Models
GCP-HOLO uses Stable Baselines 3 for reinforcement learning training, but includes some customization to make sure that it works for the Mech Gym environment. Stable Baselines 3 is a popular library for RL training that provides a set of pre-implemented algorithms, such as Proximal Policy Optimization (PPO) and Deep Q-Network (DQN).
GCP-HOLO customizes the Stable Baselines 3 algorithms to work specifically with the Mech Gym environment, which is a custom environment designed for path synthesis of linkage systems. The Mech Gym environment includes a specific action space to enhance the efficiency, the customization also include maksing invalid actions determined from the scaffold nodes and makes sure that each of the models is selecting actions non-deterministically.
A2C
This is the custom A2C that GCP-HOLO uses.
- class models.a2c.CustomActorCriticPolicy(observation_space: ~gym.spaces.space.Space, action_space: ~gym.spaces.space.Space, lr_schedule: ~typing.Callable[[float], float], net_arch: ~typing.Optional[~typing.List[~typing.Union[int, ~typing.Dict[str, ~typing.List[int]]]]] = None, activation_fn: ~typing.Type[~torch.nn.modules.module.Module] = <class 'torch.nn.modules.activation.ReLU'>, *args, **kwargs)[source]
Bases:
ActorCriticPolicy
Custom Actor Critic Policy for GCP-HOLO
- evaluate_actions(obs: Tensor, actions: Tensor)[source]

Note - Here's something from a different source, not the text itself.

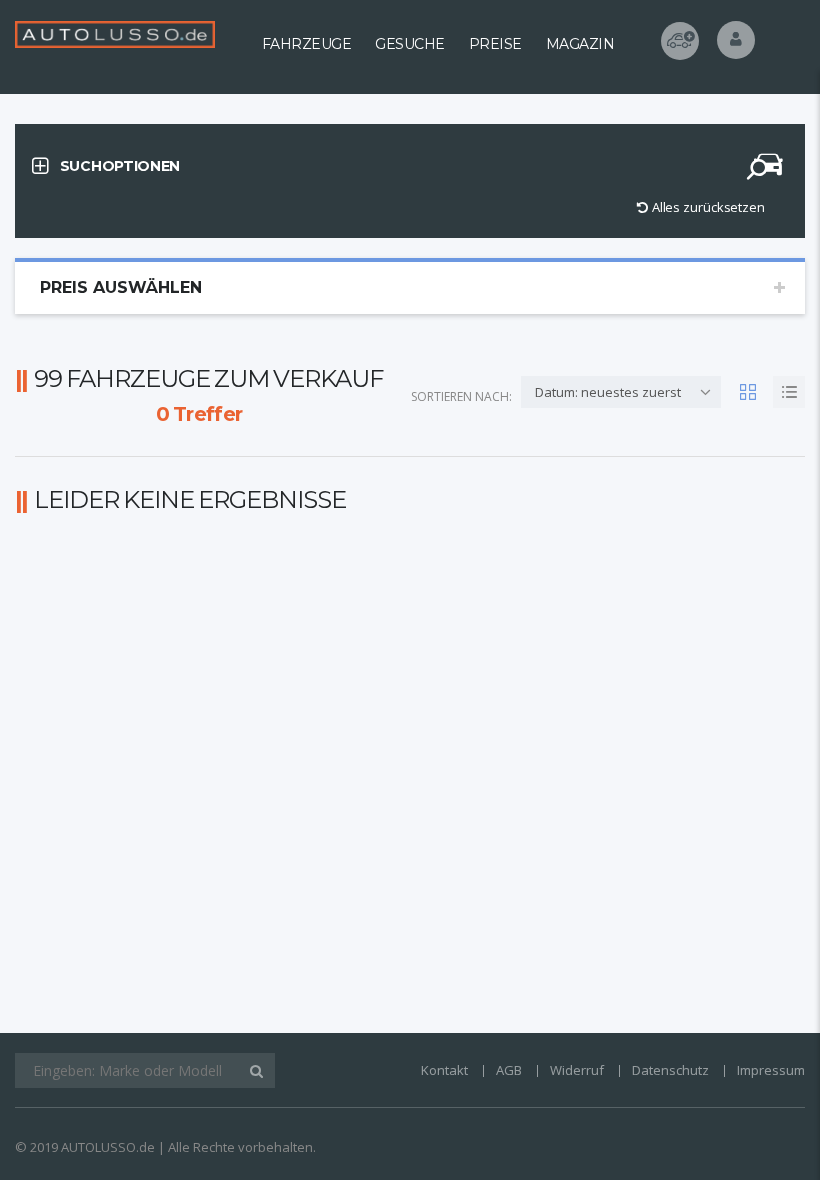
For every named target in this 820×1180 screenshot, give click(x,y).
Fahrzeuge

Evaluate actions according to the current policy, given the observations.
- Parameters
obs –
actions –
- Returns
estimated value, log likelihood of taking those actions and entropy of the action distribution.

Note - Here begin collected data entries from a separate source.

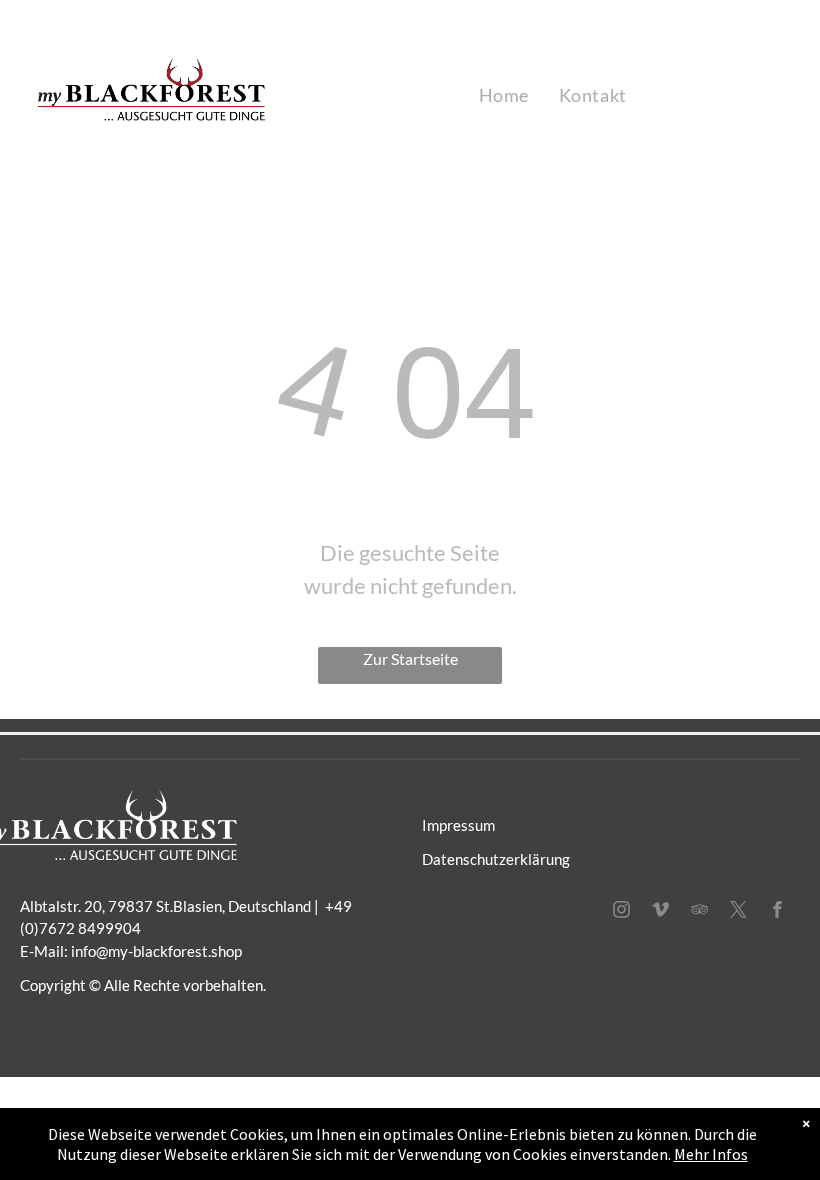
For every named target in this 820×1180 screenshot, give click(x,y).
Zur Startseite (410, 658)
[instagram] (622, 911)
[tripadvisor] (700, 911)
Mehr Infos (711, 1154)
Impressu (452, 825)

- forward(obs: Tensor, deterministic: bool = False)[source]
Forward pass in all the networks (actor and critic)
- Parameters
obs – Observation
deterministic – Whether to sample or use deterministic actions
- Returns
action, value and log probability of the action
- get_distribution(obs: Tensor)[source]
Get the current policy distribution given the observations.
- Parameters
obs –
- Returns
the action distribution.
- training: bool
DQN
This is the custom DQN that GCP-HOLO uses.
- class models.dqn.CustomDQN(policy: Union[str, Type[DQNPolicy]], env: Union[Env, VecEnv, str], learning_rate: Union[float, Callable[[float], float]] = 0.0001, buffer_size: int = 1000000, learning_starts: int = 50000, batch_size: int = 32, tau: float = 1.0, gamma: float = 0.99, train_freq: Union[int, Tuple[int, str]] = 4, gradient_steps: int = 1, replay_buffer_class: Optional[ReplayBuffer] = None, replay_buffer_kwargs: Optional[Dict[str, Any]] = None, optimize_memory_usage: bool = False, target_update_interval: int = 10000, exploration_fraction: float = 0.1, exploration_initial_eps: float = 1.0, exploration_final_eps: float = 0.05, max_grad_norm: float = 10, tensorboard_log: Optional[str] = None, create_eval_env: bool = False, policy_kwargs: Optional[Dict[str, Any]] = None, verbose: int = 0, seed: Optional[int] = None, device: Union[device, str] = 'auto', _init_setup_model: bool = True)[source]
Bases:
DQN
- predict(observation: ndarray, state: Optional[Tuple[ndarray, ...]] = None, episode_start: Optional[ndarray] = None, deterministic: bool = False)[source]
Overrides the base_class predict function to include epsilon-greedy exploration.
- Parameters
observation – the input observation
state – The last states (can be None, used in recurrent policies)
episode_start – The last masks (can be None, used in recurrent policies)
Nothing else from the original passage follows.